One quite rubs one's eyes when the younger generation knocks at the door in this way. How old would you say Phyllida was? Twenty-two, I assure you; and I know what I am talking about. It will be my boy's turn next, I suppose; he is nearly thirty-one. And, though I do not want to lose him, I shall not be sorry to see him safely married.
I hope that Phyllida will make a success of her life. I have every reason to think she will, but I refuse to accept any responsibility for guiding young people to their affinities. After one irrational period in which I was the wicked stepmother, I suddenly find myself regarded as the good fairy...

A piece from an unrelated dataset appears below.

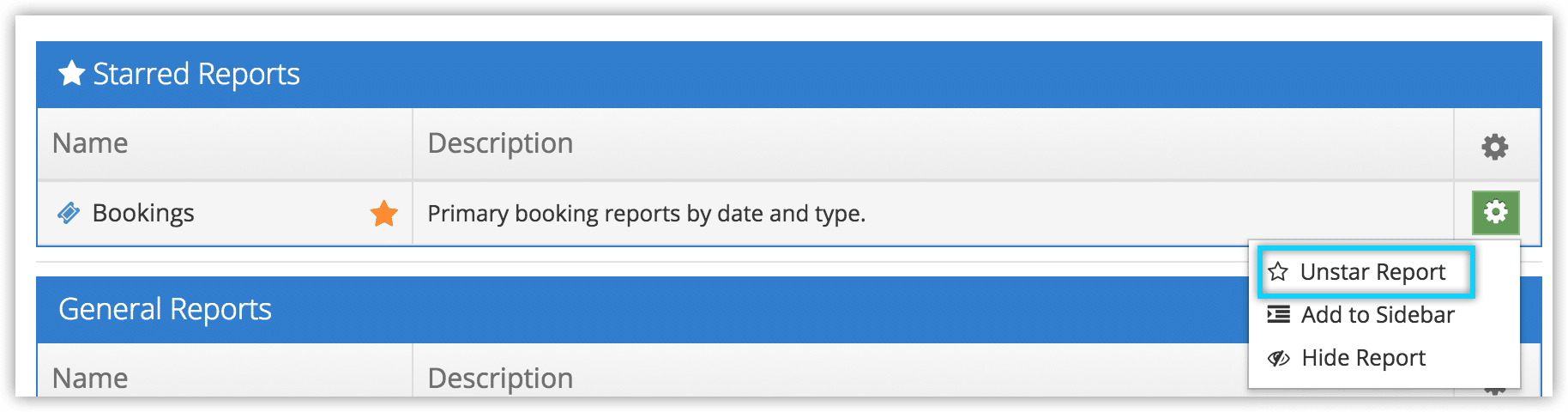Viewport: 1568px width, 412px height.
Task: Click the Description column header in Starred Reports
Action: tap(500, 143)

It is really too ridiculous...
Oh, I think you can congratulate them at once. They are to be "Morning-Posted", as Will would say, to-morrow...
XII
LADY ANN SPENWORTH DEFENDS HER CONSISTENCY
Lady Ann (to a friend of proved discretion): Consistency?
It is very easy, of course, to overdo that sort of thing, to become so inflexible that one is the slave and victim of one's own rules. The Sabbath was made for man, not man for the Sabbath... On the other hand, I have no patience with the people who say one thing to-day and another to-morrow, so that you never know where you are with them. Surely the wise course is to discover the great laws and hold to them unswervingly, only stepping aside by a hair's breadth to left or right when the great laws quite obviously apply no longer. In the realm of principle I admit no compromise; Right is Right, and Wrong is Wrong, and no amount of special pleading can blur that distinction...
But, though I hold no brief for consistency, I should be vastly entertained to know exactly where you think I have been inconsistent... Not you personally, of course! We have known each other long enough to look out on life with very much the same eyes. But the people who are good enough to criticize me without, perhaps, taking the trouble to ascertain even the facts of the case.
I have always said that I would not stir a finger to interfere with my boy Will, or any one else of that age, where the heart was concerned. They, for all their inexperience, must be the ultimate judges; the wisdom of instinct and so on and so forth. The responsibility on an outsider is too great even for advice; and the advice of a mother to the son who adores her... There is such a thing as having too much power put into one's hands. I don't say I'm right; but, if Will married a girl whom I considered the most unsuitable person in the world... So long as he loved her, and she loved him... Have I been inconsistent there?